Final Report Abstract

The spinning disk confocal microscopy (SPCM) is important for its ability to quickly obtain 3D images. One of the main area that we have been using the SPCM is to investigate the uptake of nanoparticles in living cells. The nanoparticles can be designed systems for drug delivery, potential environmental hazards or viruses. To determine whether particles have been internalized within the cell, we have developed a novel algorithm, Particle_in_Cell-3D, to quantify the number of nanoparticles within a living cell and, from a 3D multicolor image of the cell, determine whether the observed nanoparticles have been internalized, are in the plasma membrane or are on the cell surface.
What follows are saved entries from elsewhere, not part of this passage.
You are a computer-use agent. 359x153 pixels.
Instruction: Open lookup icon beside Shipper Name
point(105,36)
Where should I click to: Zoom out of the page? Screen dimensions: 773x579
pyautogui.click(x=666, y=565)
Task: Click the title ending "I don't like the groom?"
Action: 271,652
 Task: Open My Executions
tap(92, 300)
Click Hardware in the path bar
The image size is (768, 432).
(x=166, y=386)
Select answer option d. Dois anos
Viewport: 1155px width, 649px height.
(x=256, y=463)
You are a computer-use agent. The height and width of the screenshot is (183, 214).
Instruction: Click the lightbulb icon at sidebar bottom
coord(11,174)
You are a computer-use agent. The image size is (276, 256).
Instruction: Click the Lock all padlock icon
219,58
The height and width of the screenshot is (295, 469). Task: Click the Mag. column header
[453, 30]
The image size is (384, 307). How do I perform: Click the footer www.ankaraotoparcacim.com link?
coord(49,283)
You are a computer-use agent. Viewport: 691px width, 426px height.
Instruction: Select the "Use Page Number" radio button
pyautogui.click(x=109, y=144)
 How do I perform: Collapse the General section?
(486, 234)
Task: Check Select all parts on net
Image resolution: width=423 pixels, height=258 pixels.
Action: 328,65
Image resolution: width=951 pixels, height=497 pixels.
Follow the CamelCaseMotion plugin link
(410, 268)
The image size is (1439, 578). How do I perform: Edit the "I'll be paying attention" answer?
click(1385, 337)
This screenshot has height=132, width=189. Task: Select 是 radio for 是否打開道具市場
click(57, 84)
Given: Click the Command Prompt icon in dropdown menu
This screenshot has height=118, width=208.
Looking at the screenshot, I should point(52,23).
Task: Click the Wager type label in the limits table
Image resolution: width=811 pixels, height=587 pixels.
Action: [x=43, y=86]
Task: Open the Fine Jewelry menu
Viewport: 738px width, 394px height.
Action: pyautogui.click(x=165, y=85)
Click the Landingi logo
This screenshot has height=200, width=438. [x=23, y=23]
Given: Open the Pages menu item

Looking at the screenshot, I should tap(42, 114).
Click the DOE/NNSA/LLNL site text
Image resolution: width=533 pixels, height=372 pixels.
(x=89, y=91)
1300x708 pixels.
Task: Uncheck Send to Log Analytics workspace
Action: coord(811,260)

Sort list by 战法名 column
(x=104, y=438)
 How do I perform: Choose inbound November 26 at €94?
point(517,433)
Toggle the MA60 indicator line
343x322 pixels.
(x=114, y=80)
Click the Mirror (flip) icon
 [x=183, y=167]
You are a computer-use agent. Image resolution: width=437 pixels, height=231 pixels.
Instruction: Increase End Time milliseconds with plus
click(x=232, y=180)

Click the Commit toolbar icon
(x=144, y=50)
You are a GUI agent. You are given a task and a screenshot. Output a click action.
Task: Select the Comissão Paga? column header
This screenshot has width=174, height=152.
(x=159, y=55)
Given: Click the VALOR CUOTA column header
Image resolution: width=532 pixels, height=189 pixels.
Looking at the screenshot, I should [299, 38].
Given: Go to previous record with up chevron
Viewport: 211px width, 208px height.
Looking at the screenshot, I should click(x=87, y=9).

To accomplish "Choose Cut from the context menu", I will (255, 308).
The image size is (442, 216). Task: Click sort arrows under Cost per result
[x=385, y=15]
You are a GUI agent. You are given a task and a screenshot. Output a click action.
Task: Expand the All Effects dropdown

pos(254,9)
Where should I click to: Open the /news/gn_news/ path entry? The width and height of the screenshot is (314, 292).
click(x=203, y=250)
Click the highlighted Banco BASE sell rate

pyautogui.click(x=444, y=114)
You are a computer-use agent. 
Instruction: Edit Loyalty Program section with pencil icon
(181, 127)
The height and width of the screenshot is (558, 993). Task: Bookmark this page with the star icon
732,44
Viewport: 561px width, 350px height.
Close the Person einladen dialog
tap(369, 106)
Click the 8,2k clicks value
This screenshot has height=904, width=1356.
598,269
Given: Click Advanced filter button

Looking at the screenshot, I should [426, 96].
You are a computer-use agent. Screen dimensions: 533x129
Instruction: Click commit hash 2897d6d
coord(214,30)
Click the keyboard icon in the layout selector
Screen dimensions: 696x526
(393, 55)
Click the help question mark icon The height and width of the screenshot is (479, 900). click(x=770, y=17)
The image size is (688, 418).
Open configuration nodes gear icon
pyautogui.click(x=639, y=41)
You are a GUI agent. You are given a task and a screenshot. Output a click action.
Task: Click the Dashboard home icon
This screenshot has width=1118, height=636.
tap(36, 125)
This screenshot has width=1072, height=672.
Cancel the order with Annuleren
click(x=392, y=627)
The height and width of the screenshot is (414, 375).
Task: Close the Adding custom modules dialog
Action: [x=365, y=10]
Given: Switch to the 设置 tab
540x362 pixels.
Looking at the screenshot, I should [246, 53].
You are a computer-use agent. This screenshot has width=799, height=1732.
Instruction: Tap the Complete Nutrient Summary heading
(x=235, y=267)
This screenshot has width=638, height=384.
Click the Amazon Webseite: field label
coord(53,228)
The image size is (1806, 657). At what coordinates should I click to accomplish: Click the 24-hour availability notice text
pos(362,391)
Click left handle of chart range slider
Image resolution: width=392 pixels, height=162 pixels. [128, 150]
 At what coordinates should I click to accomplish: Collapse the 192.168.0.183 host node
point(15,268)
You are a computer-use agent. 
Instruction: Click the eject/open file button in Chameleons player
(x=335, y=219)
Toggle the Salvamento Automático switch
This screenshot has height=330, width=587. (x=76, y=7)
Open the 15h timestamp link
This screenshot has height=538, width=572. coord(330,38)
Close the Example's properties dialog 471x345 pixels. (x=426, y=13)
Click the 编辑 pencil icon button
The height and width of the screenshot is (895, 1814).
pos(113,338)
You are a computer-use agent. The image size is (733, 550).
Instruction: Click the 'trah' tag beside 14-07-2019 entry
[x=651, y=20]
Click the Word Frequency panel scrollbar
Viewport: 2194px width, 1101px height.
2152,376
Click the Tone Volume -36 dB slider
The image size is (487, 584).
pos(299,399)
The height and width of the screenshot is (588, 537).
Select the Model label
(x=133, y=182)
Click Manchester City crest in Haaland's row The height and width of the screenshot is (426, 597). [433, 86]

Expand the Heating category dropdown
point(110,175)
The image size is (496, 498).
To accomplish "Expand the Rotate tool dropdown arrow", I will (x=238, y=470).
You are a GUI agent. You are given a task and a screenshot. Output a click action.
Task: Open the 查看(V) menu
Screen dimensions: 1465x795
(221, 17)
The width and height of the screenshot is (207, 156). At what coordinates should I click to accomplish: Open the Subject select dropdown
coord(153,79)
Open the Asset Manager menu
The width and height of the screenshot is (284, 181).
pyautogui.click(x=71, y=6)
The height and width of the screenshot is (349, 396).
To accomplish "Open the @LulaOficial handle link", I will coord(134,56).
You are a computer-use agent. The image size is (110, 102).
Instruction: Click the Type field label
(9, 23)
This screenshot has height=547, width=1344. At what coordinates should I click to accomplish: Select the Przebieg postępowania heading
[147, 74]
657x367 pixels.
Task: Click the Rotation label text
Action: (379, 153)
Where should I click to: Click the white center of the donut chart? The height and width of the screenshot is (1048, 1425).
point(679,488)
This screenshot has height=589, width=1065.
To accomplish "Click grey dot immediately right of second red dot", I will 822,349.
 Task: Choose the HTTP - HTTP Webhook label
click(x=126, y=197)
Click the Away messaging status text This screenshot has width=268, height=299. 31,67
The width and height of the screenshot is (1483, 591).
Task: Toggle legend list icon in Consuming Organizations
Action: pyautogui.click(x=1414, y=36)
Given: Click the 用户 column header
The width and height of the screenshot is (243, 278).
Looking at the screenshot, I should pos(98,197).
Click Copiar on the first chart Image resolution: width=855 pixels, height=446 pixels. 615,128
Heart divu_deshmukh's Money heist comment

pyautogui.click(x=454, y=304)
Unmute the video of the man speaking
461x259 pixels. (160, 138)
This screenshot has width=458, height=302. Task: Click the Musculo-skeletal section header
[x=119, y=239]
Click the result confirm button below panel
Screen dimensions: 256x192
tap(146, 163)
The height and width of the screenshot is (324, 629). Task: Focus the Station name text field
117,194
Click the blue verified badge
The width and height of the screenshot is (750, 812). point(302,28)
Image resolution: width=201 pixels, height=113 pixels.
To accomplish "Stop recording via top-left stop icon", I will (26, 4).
The functionality of the SPCM with two-cameras, the ability to switch filters quickly and the incubation chamber for live-cell imaging, makes these experiments possible. One important question we are investigating is the toxicity of nanoparticles currently found in the environment. Using this instrument, we showed that platinum containing nanoparticles are quickly taken up by cells and bind to the mitochondria. In another study, we investigated the uptake of silica nanoparticles in HUVEC and HeLa cells. We could show that the HUVEC cells take up the particles 10 times faster and uptake of the silica nanoparticles led to cell death. On the timescale of 10-24 hours, the number of internalized particles was much higher in HeLa cells, even though the initialkinetics were slower. The HeLa cells showed reduced mitochondria activity after nanoparticle uptake but, in constrast to HUVEC cells, no membrane leakage was observed. Besides investigating the toxity of nanoparticles, we also looked at the effectiveness of nano-sized drug delivery systems. We have combined the SPCM with microfluidics to mimic blood flow in living organisms. This could be done as the SPCM has an incubation chamber with enough space to mount the microfluidic device. We could show that binding of nanoparticles by HUH7 cells is dependent on the sheer force. We could also test the specificity of different ligands for targeted uptake of nanoparticles. As another approach for mimicking blood flow conditions, we also used microfluidics with a surface acoustic wave micropump.

Publications

• Uptake Kinetics and Nanotoxicity of Silica Nanoparticles are Cell Type Dependent. Small 9(23)(2013), 3970
  Blechinger J. et al.
  
• Precise quantification of silica and ceria nanoparticle uptake revealed by 3D fluorescence microscopy. Beilstein Journal of Nanotechnology 5 (2014), 1616
  Torrano A.A. et al.
  (See online at https://doi.org/10.3762/bjnano.5.173)
• A surface acoustic wave-driven micropump for particle uptake investigation under physiological flow conditions in very small volumes. Beilstein Journal of Nanotechnology 6 (2015), 414
  Strobl F.G. et al.
  (See online at https://doi.org/10.3762/bjnano.6.41)
• Assessing potential peptide targeting ligands by quantification of cellular adhesion of model nanoparticles under flow conditions. J Controlled Release 213 (2015), 79
  Broda E. et al.
  (See online at https://doi.org/10.1016/j.jconrel.2015.06.030)
• Cell-Penetrating and Neurotargeting Dendritic siRNA Nanostructures. Angew. Chem. Int. Ed. 53(51) (2015), 1946
  Brunner K. et al.
  (See online at https://doi.org/10.1002/anie.201409803)
• Dendronized Mesoporous Silica Nanoparticles Provide an Internal Endosomal Escape Mechanism for Successful Cytosolic Drug Release (2015)
  Weiss V. et al.